Ebookama
A small, extensible program to take the pain away from repetitive ebook wrangling
Installation
This program requires node.js and npm to be installed on your machine. Until we have time to put instructions here, head to Google.
Once you've got node and npm installed, you need to get this repository on your computer. Ways to do that, in order of goodness:
- Fork this repo, then clone your fork to your machine (requires installation and understanding of Git)
- Clone this repo to your machine (requires installation and understanding of Git)
- Download the repo and unzip it. You won't be able to easily update the program when we inevitably fix all the bugs we never thought of.

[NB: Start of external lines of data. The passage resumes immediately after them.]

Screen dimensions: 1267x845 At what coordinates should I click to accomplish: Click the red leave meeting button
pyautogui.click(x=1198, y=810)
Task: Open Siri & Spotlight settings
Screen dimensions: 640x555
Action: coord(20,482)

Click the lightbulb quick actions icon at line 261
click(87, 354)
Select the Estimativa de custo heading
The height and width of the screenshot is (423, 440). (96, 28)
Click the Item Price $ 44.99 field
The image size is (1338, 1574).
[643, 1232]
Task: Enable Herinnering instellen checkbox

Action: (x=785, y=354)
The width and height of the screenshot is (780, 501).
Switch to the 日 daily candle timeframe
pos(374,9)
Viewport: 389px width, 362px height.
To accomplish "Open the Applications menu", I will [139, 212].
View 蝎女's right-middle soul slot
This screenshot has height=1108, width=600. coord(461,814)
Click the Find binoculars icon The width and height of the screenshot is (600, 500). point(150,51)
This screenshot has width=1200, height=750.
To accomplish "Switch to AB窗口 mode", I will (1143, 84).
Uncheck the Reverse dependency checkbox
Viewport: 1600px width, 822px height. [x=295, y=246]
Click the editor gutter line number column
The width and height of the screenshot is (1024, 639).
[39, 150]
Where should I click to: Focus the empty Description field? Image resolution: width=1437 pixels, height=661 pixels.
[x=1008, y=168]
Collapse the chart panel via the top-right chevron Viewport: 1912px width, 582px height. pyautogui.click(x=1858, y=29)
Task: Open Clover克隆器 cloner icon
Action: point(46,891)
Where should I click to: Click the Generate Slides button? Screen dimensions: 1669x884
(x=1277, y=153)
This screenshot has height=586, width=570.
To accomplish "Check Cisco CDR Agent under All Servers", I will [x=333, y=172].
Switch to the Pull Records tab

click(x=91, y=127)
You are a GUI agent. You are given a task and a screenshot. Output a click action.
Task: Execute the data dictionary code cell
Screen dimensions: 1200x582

Now that you have the program on your computer, you need to set it up. Don't worry, it's easy. Open the terminal or command line, navigate to this repo on your hard drive, and run the following command (the $
just means "type this in the terminal and press enter"):
$ npm install
Before you can do anything useful with the program, you'll ned to set up your config file. This involves simply copying sample.config.cson
to a new file called config.cson
.
If you want to run the amzn.js
script (see below for reasons why you might), you'll need to download Kindlegen from here and put it in the root folder of this project. I'm not allowed to host and share it on GitHub.
That's it. You're done.
Usage & Customization
The basic command is as follows:
$ node dist/index.js "path/to/ebook.epub"
Customization
The fractured state of ebook production practices means that we all have our own way of doing things. This program is written with this fact firmly in mind. You can use Ebookama to do many things, if your JavaScript is up to it. The only places you need to write code are the following, everything else is take care of for you:
config.cson
modules/transformers.js
modules/util.js
Let's go through them one-by-one.
config.cson
TODO
modules/transformers.js
This is where you shine. Write any javascript you can think of here, within the following limitations:
- Methods are categorized by filetypes: currently,
css
,html
orxhtml
, andopf
. If your new method is under one of these properties in thetransformers
object, it will be run against all files of that type; and if it's not under one of these properties, it won't get called at all. - Every method receives one argument – the file it's getting run against, as a string. Every method must return one argument - the file it's getting run against, now modified (or not!), as a string.
There are some examples in there already. If you don't want to use them, get rid.
modules/util.js
Utility functions, for your transformers
to use. I highly recommend that these be pure functions all.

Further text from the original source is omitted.